11/02/2025 Lisboa, Graça, PT

Grams of Conviviality

What is a city and what is not? Where it begins and where it ends? How to connect with peripheral areas?If everybody is leaving the so called city but also the borders are abandoned, where will people go? And how will we meet in the future?

Thanks to: Miguel, Sofia, Bruno, Manuel, Beatriz, Isabel and all the team of Trienal de arquitectura de Lisboa

Recorded in Graça, Lisbon, Portugal

LONG STORY SHORT

In the morning, from the top of Senora do monte, one of the city’s many mirador, nothing is visible. A thick, cool white mist rises from the ocean and covers the whole city, Christ the Redeemer, and the bridges that connect the new neighborhoods beyond the Teijo. You can hear jackhammers, squeaking streetcars, the occasional siren gliding up, down the very steep streets of Lisbon, the final destination of the first collection of radioLina.  Not that it’s any better when the sun comes out, we still can’t see much, blinded by the shiny calzada of the pavement, the pale stone of the monuments and the shimmer of the ceramics that cover half the city. It is benevolent, this fog, softening our arrival in the city, seeming to protect us from the dozens of waves, encountered, listened to, picked up or released, that come to strand at the edge of Europe. 
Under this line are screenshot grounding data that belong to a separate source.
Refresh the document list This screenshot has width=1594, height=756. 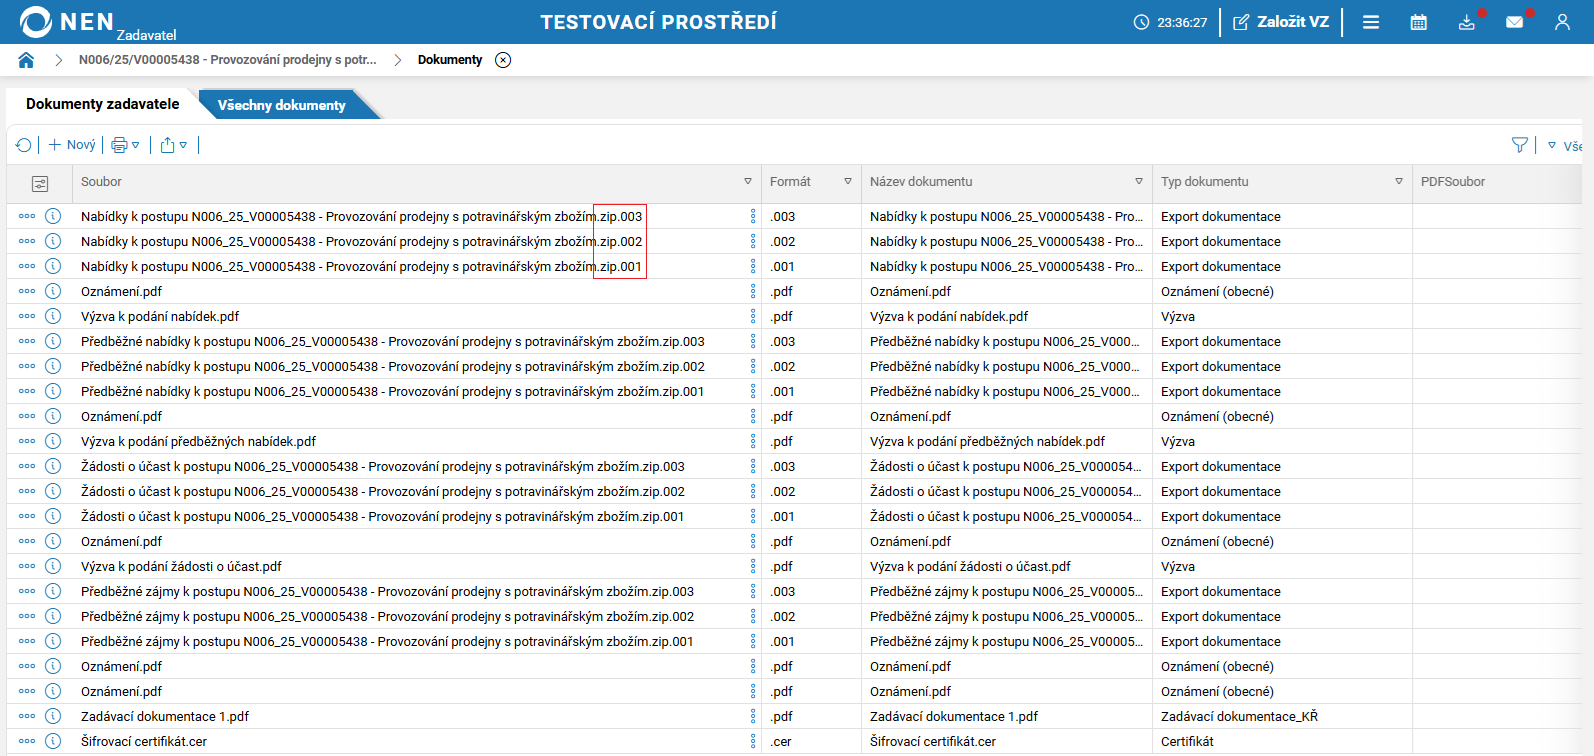[24, 145]
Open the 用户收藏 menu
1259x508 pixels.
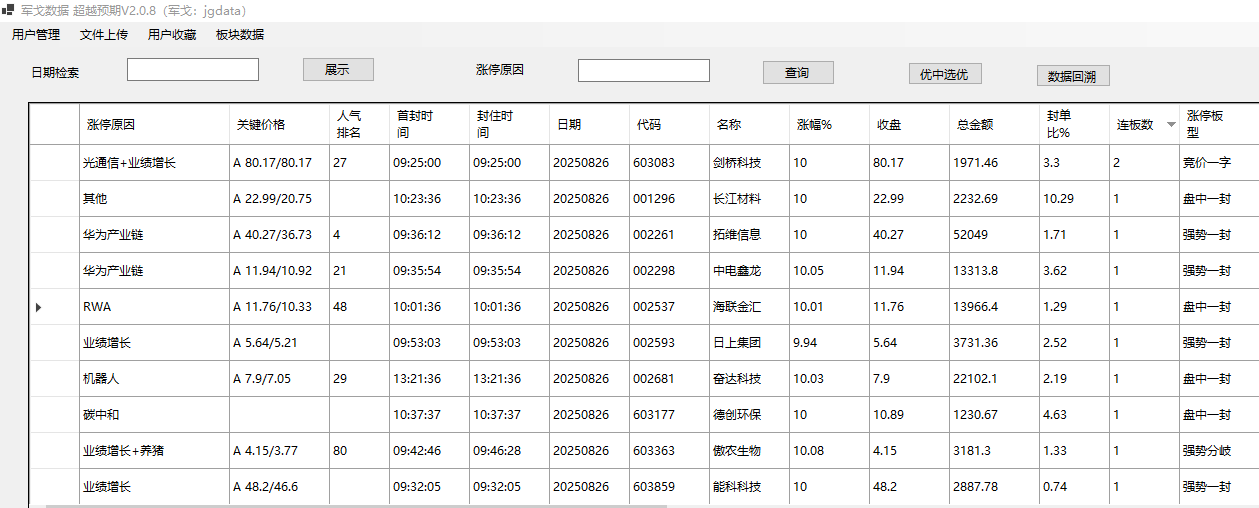click(x=172, y=35)
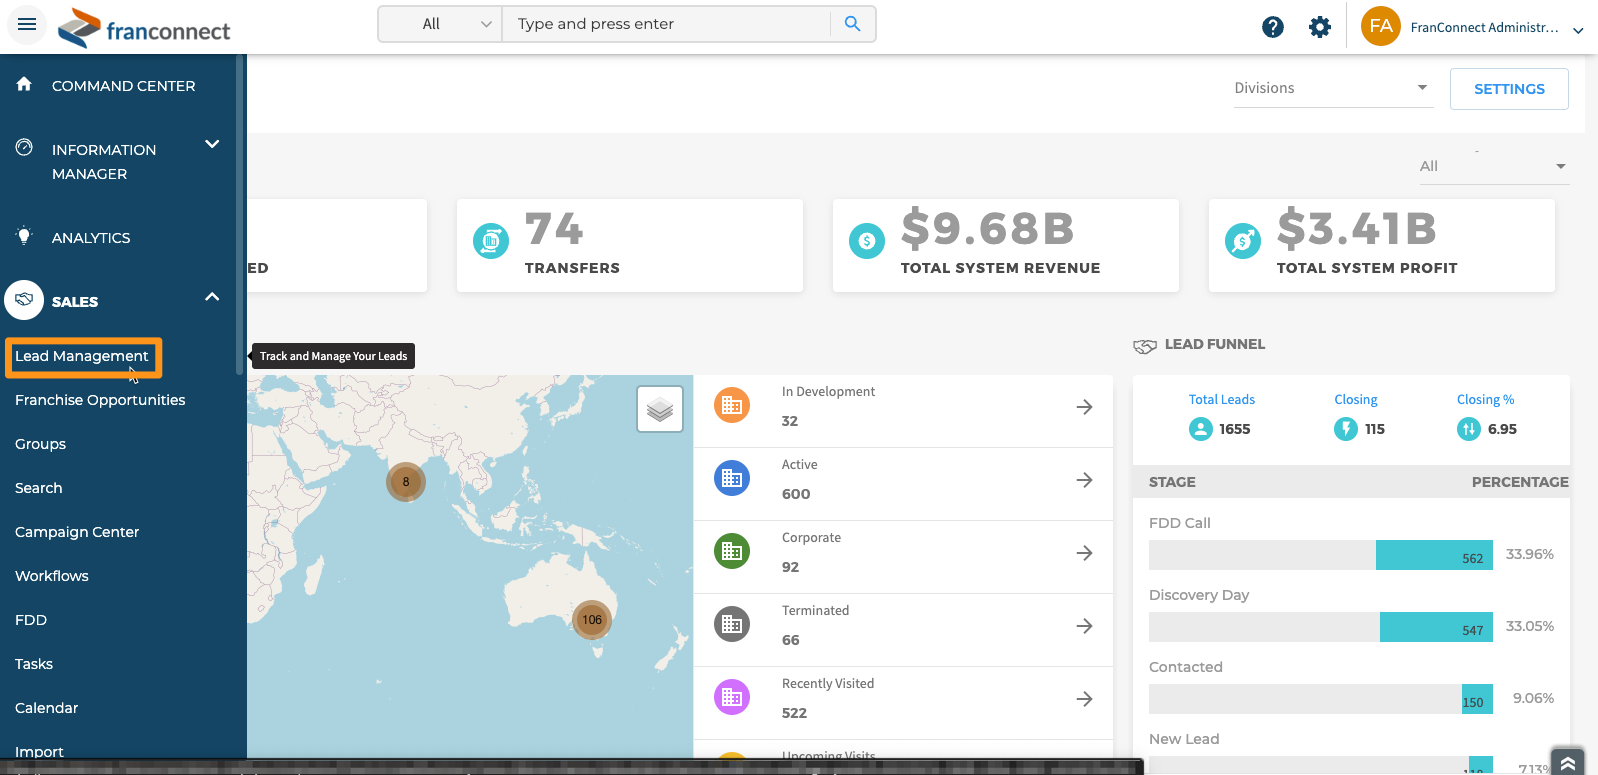Select Lead Management in the sidebar

pyautogui.click(x=82, y=356)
Freeing us from the interference is the voice of Miguel, who tries to recount the call of the Triennial of architecture, which guided our research: how heavy is a city? But as we discuss, over a codfish, in the din of Graça, the boundaries of urban and rural blurring are blurring: what is a city? And what is rural? Where does one begin and where does the other end, if everything from the sea abyss to the planets are increasingly linked and interconnected? Heavy in what sense, heavy for whom? Can conviviality be a cure for this heaviness?

It was difficult to find answers to all, but surely, in these ten tracks, collected over two weeks in places, antipodal to the urban dimension, radioLina recorded not only interferences and noises, but strong, singing waves, surely waves long enough to continue to accompany us throughout the return.